Waterjets have no “reflective” limitations. They treat copper the same way they treat mild steel. For electrical components or decorative brass work, the waterjet provides a reliable, consistent cut without the risk of machine damage or surface scorching.
How Your Cutting Choice Impacts Turnaround Schedules
In the world of industrial manufacturing, time is the one resource you cannot buy back. Choosing the wrong cutting method often leads to bottlenecks that ripple through your entire supply chain. If a laser-cut part warps and fails QC, you are back to square one.
Efficient scheduling depends on selecting the process that minimizes failure rates. As noted in the discussion on the biggest threats to turnaround schedules and how to overcome them, selecting the right fabrication partner and method is critical to hitting deadlines. A partner with a national network can analyze your drawings and route the work to a facility that has the specific machine—whether laser or waterjet—to ensure the fastest, highest-quality result.
Making the Final Call
To choose between these two methods, ask yourself three questions. First, how thick is the material? If it is over an inch, look at waterjet options. Second, is heat a concern? If you are worried about edge hardening or warping, choose waterjet. Third, how many parts do you need? For thousands of thin parts, laser cutting will almost always be the most economical choice.

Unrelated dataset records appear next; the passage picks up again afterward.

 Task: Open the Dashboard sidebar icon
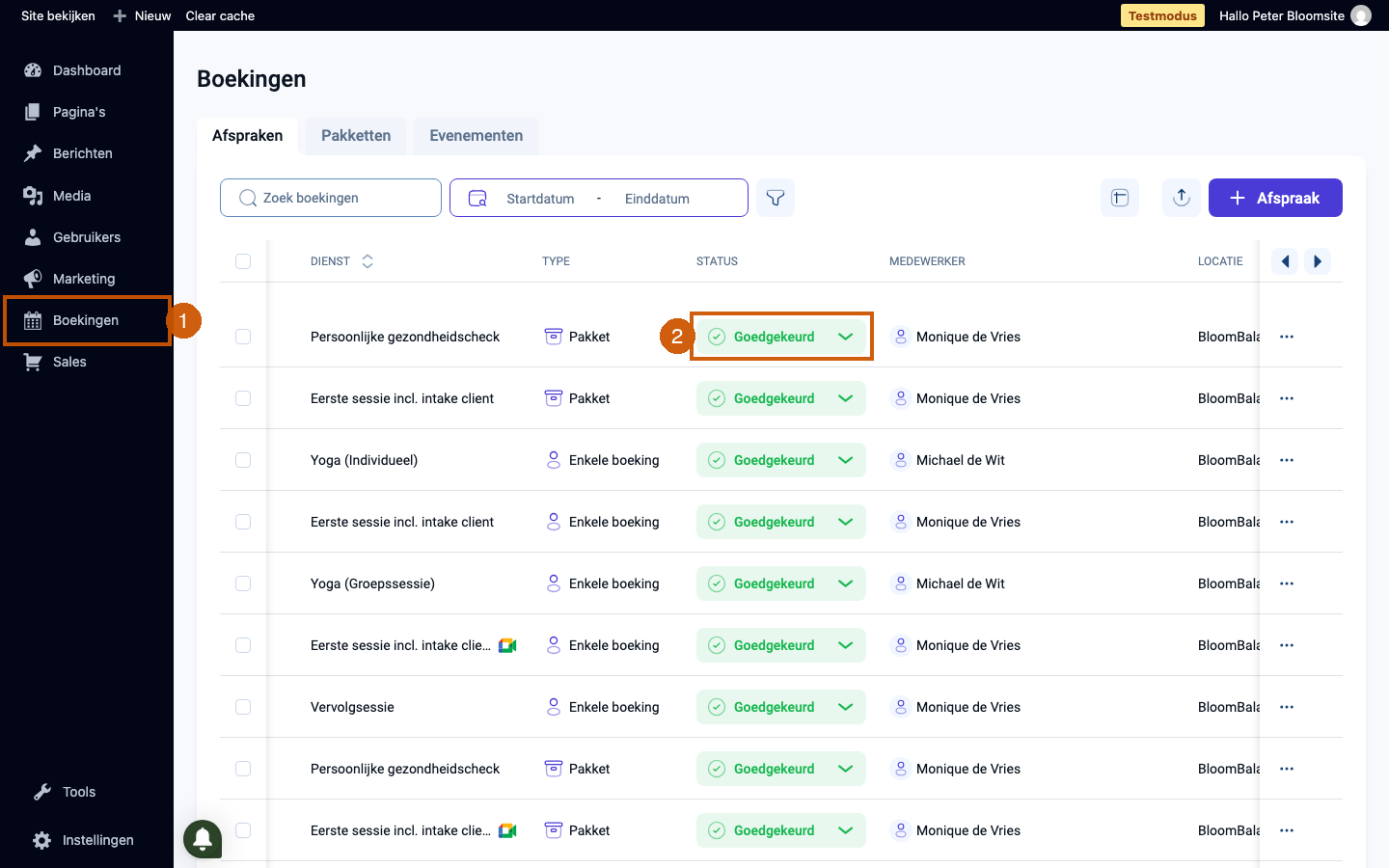coord(33,70)
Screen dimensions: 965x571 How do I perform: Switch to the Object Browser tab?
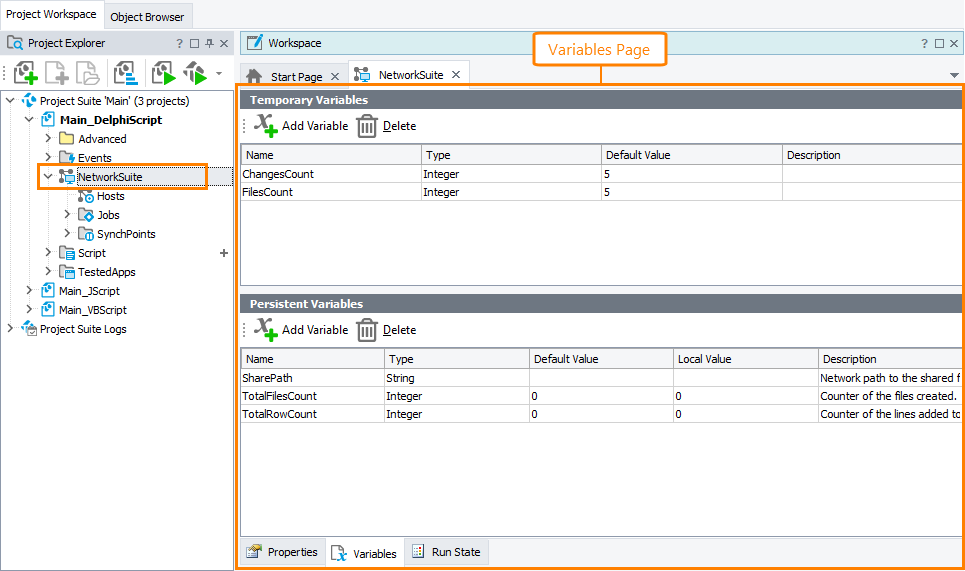coord(147,16)
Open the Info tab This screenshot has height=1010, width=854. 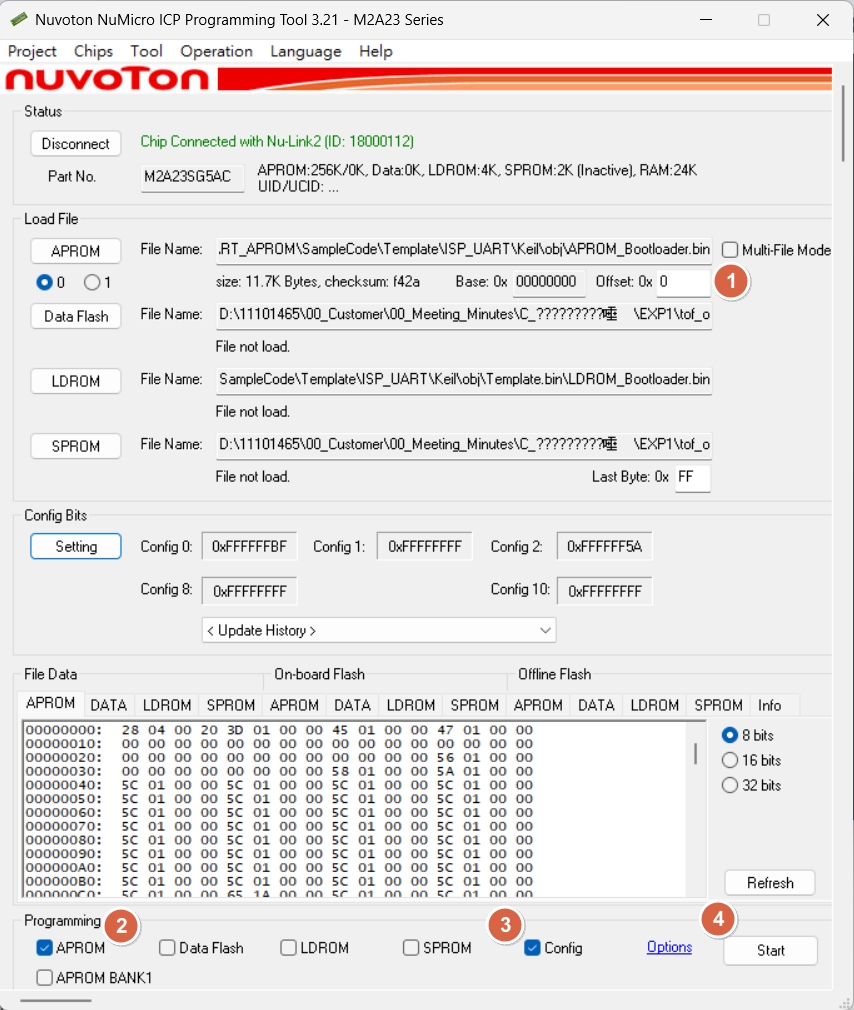coord(769,705)
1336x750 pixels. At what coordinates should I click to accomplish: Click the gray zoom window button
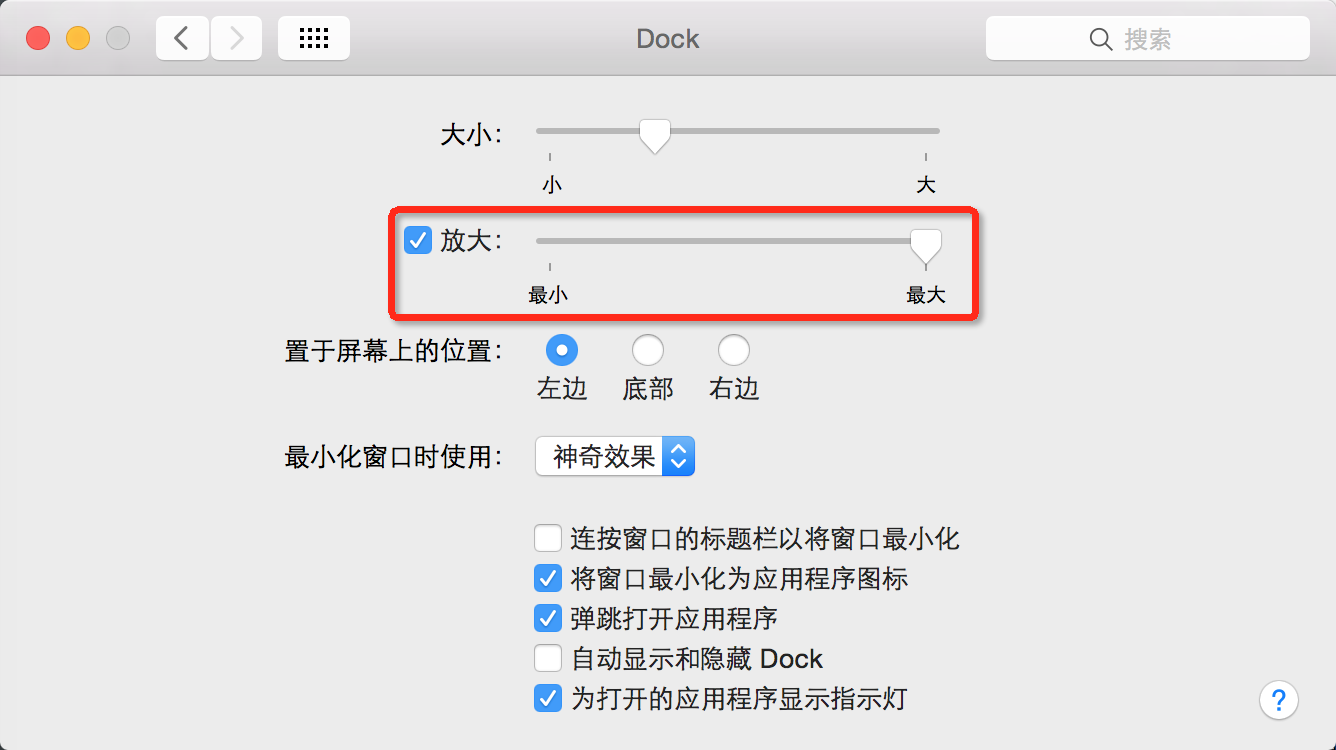pyautogui.click(x=118, y=39)
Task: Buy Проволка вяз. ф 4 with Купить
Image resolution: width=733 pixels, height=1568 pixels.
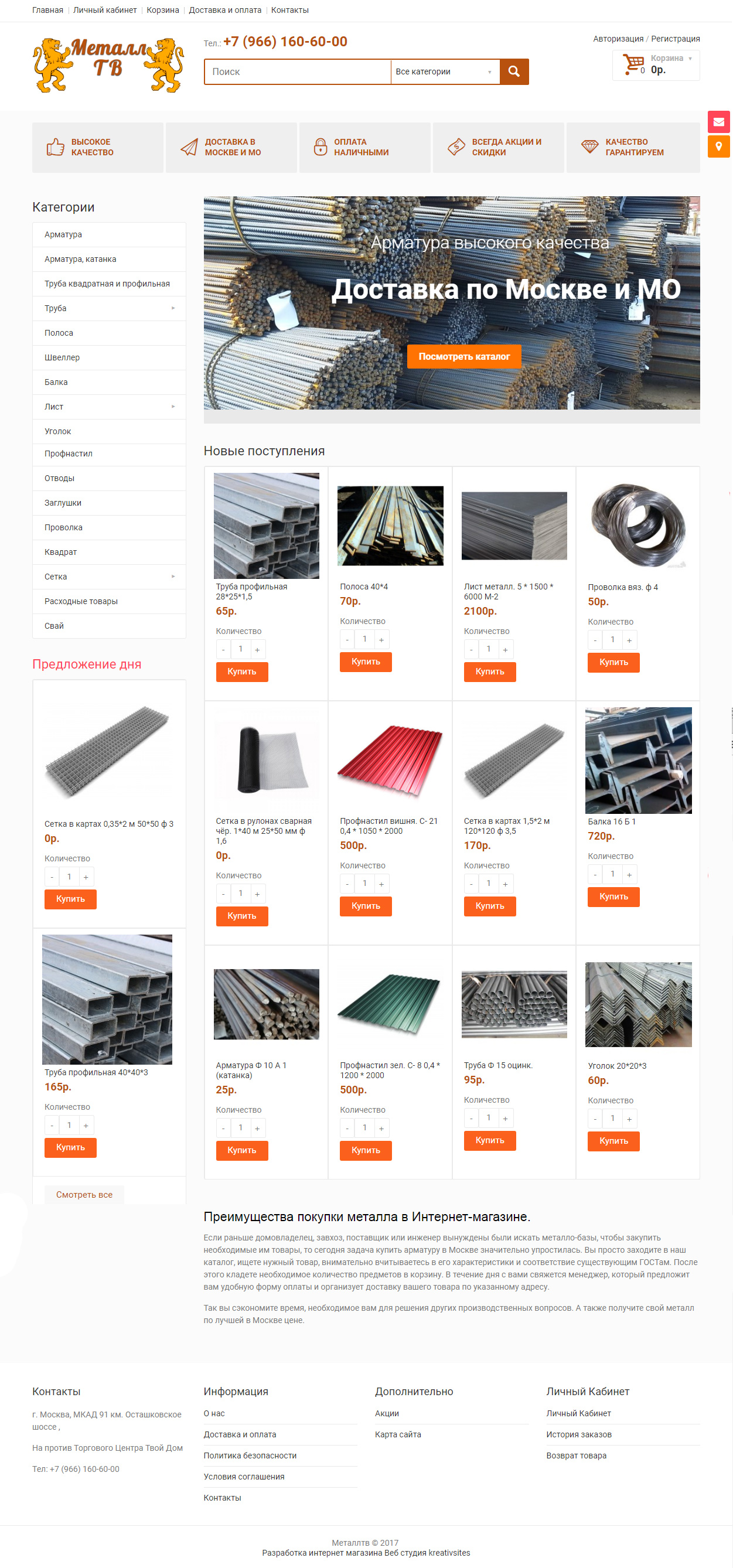Action: point(613,662)
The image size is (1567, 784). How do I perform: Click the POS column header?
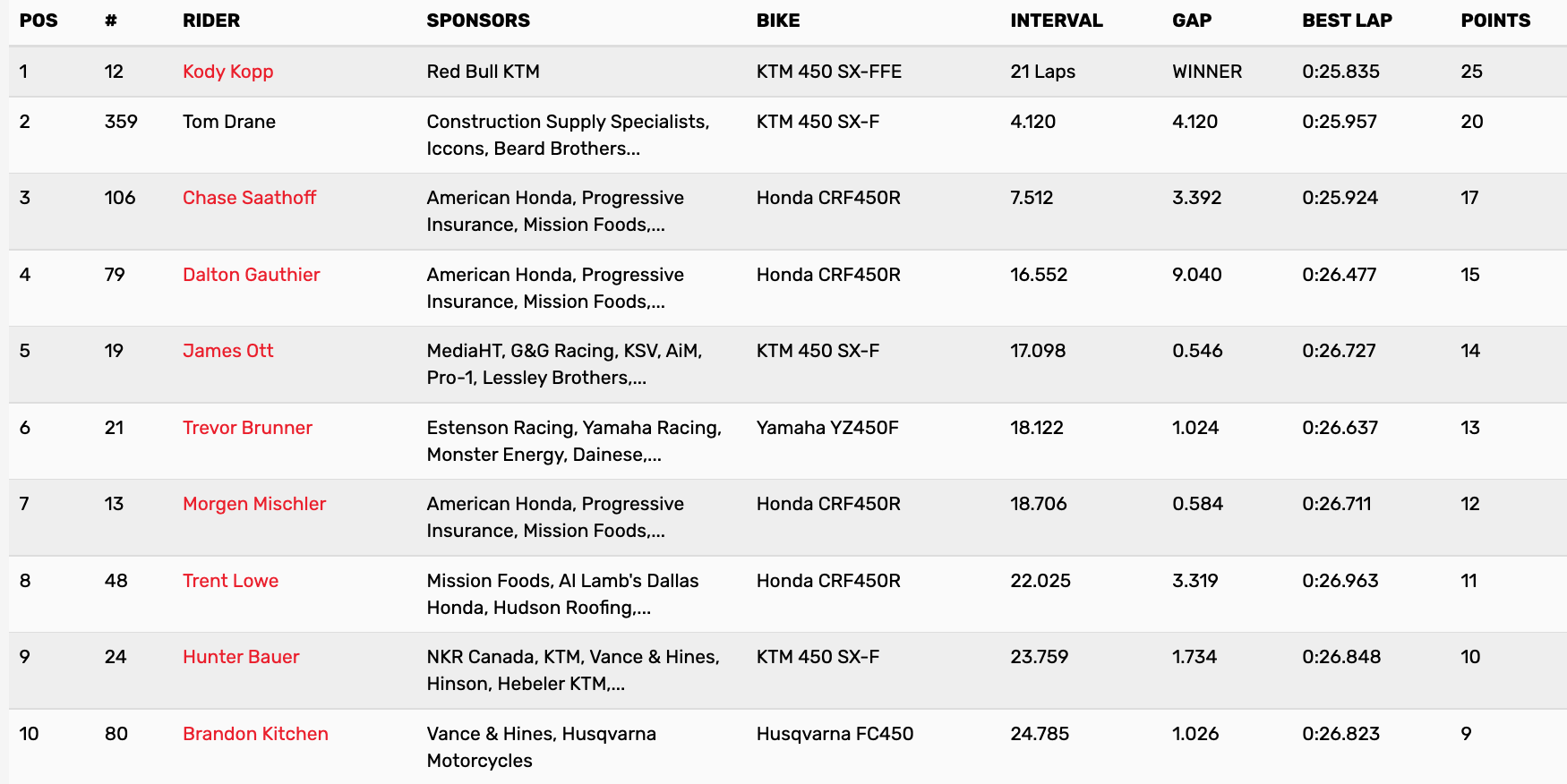point(39,21)
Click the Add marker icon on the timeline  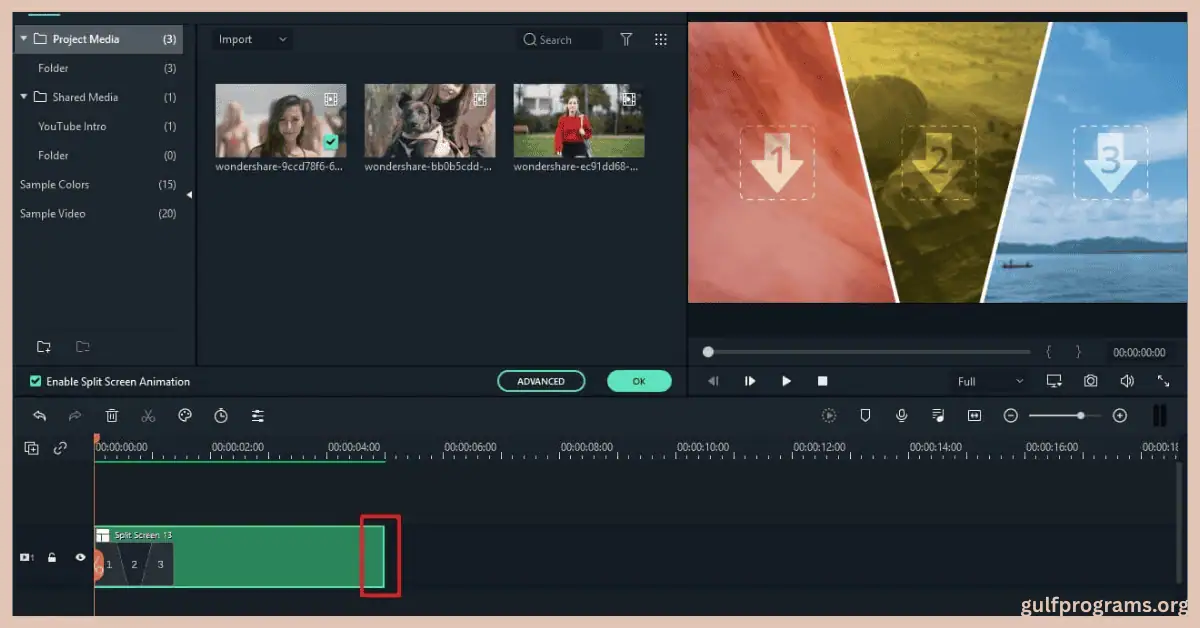865,415
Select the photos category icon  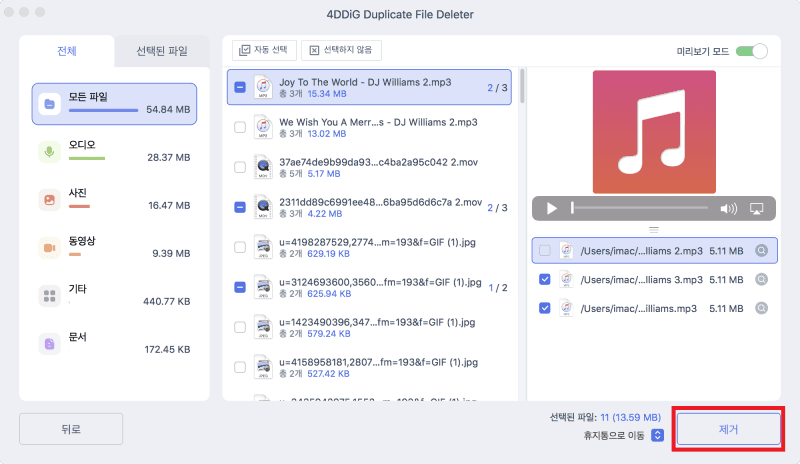tap(48, 199)
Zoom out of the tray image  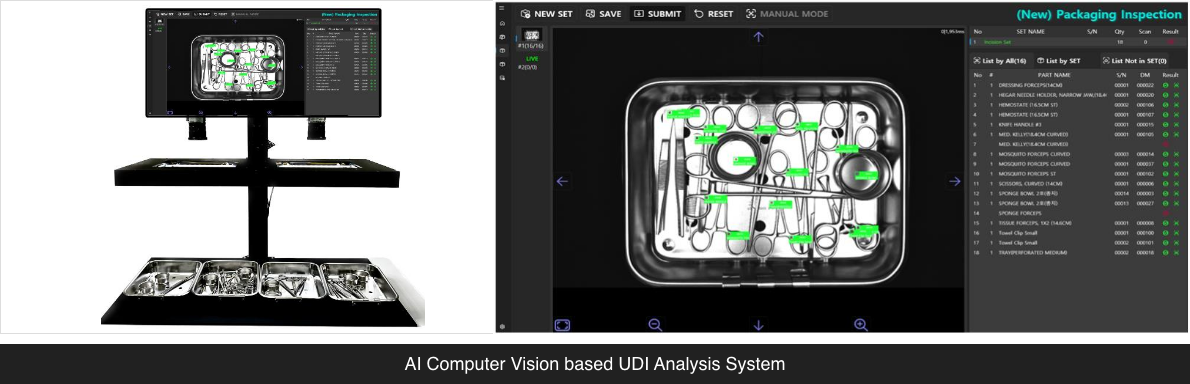pos(656,324)
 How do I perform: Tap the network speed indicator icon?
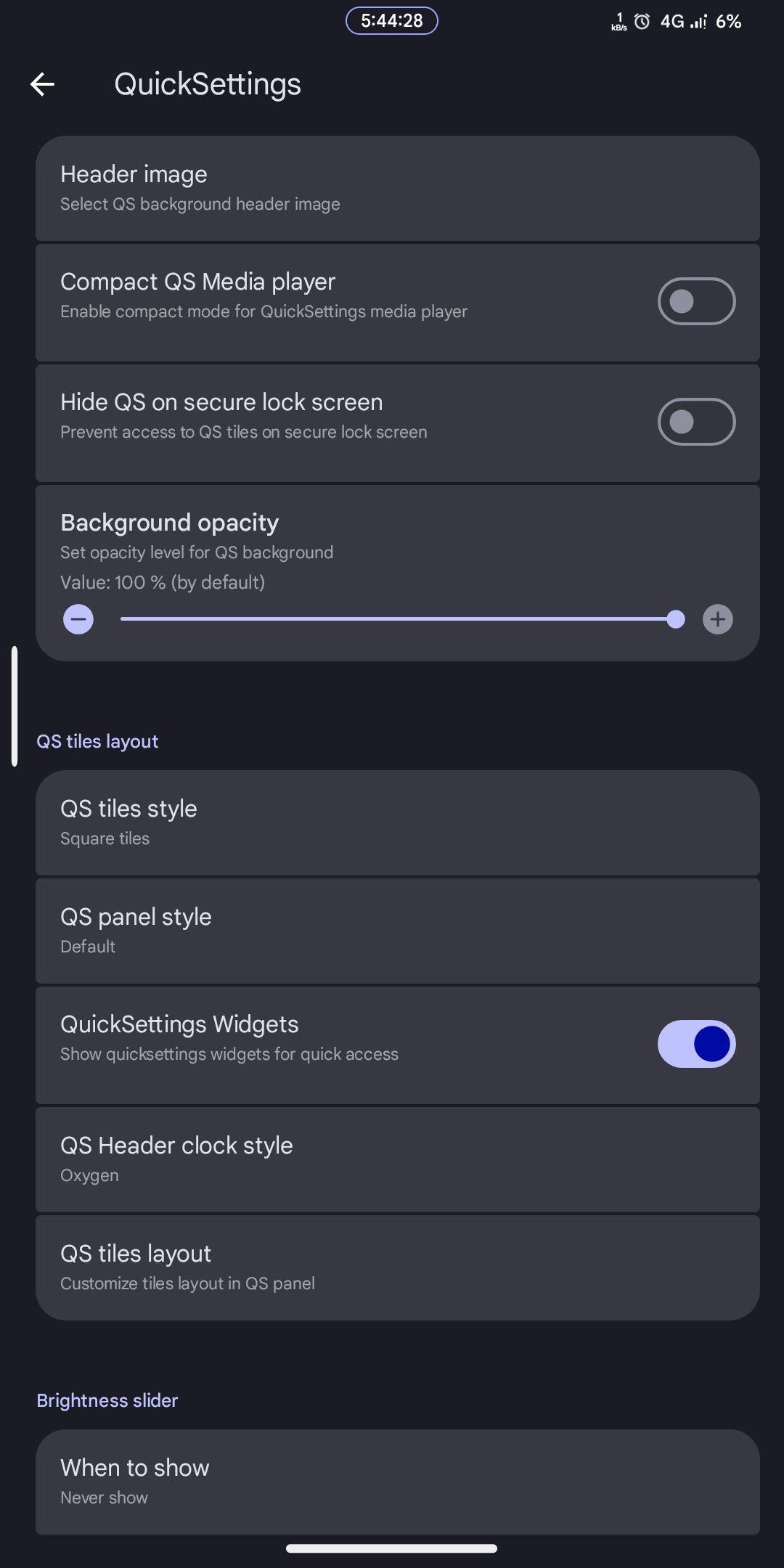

At MBI, our capabilities include a diverse array of cutting technologies. We don’t push one method over the other because we have access to both through our extensive network. Our goal is to match your specific engineering requirements with the machine that produces the best outcome at the lowest total cost.
Don’t let a bad cutting choice haunt your assembly line. Let our experts review your drawings and provide a data-driven recommendation.
Contact MBI Industrial Manufacturing today to start your next project with the precision it deserves.
FAQs
Is laser cutting more accurate than waterjet cutting? In most cases, yes. Lasers have a smaller kerf and can achieve tighter tolerances on thin materials. However, as material thickness increases, the laser’s accuracy can decrease, whereas a waterjet maintains better verticality on very thick plates.
Will waterjet cutting cause my parts to rust? Since waterjet cutting involves water and oxygen, there is a risk of flash rusting on carbon steel. However, professional fabricators use rust inhibitors in the water and dry the parts immediately after cutting to prevent surface corrosion.
Can a laser cut through stone or glass? Generally, no. Lasers will crack or shatter glass and stone due to thermal shock. Waterjets are the preferred method for these materials because they use a cold, mechanical process.
Which method is better for aluminum? Both work well, but it depends on the thickness. Aluminum is highly reflective and a great heat conductor. For thin sheets, fiber lasers are excellent. For thick aluminum blocks, waterjets are preferred to avoid the melting and dross buildup associated with heat.
Does waterjet cutting leave a smooth edge? It depends on the speed setting. High-speed “quality 1” cuts are rough, while slower “quality 5” cuts produce a satin-smooth finish that often requires no further processing.